Pass as a parameter a specifier for the authentication host to be used for the negotiation. Format the value as follows:
server.address.com:portNumber
Where:

  • server.address.com is a fully qualified domain name (FQDN).
  • portNumber can be omitted if it is 80. If the port number is omitted, also omit the colon (:) separator.
Parameters
tokenString containing the Base64-encoded initial token from the server challenge, and a null terminator.
hostNameString containing the authentication host specifier, and a null terminator.
allowDelegationboolean flag for whether to allow Kerberos delegation to be used to obtain the token. Note that delegation might not be allowed by the authentication service, which would take precedence over this parameter value.
Returns
String containing a Base64-encoded GSS token for SPNEGO.

◆ generateGssApiData() [2/2]

String generateGssApiData ( String  token,
NegotiateMechanism  mechanism,
String  servicePrincipalName,
boolean  allowDelegation 
)
Deprecated:
This function is deprecated and will be removed in a future release. It is no longer required.
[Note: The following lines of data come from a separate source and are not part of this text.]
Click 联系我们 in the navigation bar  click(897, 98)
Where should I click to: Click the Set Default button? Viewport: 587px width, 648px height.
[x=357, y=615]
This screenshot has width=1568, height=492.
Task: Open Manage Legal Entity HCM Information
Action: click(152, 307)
Call this function to generate a Generic Security Service (GSS) authentication token that is suitable for use in a GSS-API header for a specified negotiation scheme and mechanism. Pass in the token from a server challenge as a parameter.

Token generation depends on there being a suitable Kerberos ticket in the BlackBerry Dynamics secure cache. If there is a suitable cached Kerberos ticket when this function is called, then it is used to generate the token. Otherwise, token generation fails. After failure, the application could take an action that would cause a Kerberos ticket to be cached, for example calling one of the setUpKerberosTicket functions in the GDKerberosAuthHandler C++ class, and then call this function again.

This method doesn't return a success or failure code. To discover whether token generation succeeded or failed, call the getGssApiStatus method every time.

It might be necessary to call this function more than once, and to pass different server challenge token values. This could happen if the server requires more than one challenge-response exchange, for example. When getGssApiStatus returns STATUS_GSS_S_COMPLETE then negotiation is complete.

Pass as a parameter the service principal name for the negotiation.

Parameters
tokenString containing the Base64-encoded initial token from the server challenge.
mechanismNegotiateMechanism value for the negotiation scheme and mechanism.
servicePrincipalNameString containing the service principal name.
allowDelegationbool flag for whether to allow Kerberos delegation to be used to obtain the token. Note that delegation might not be allowed by the authentication service, which would take precedence over this parameter value.
Returns
String containing a Base64-encoded GSS token for the specified negotiation scheme and mechanism.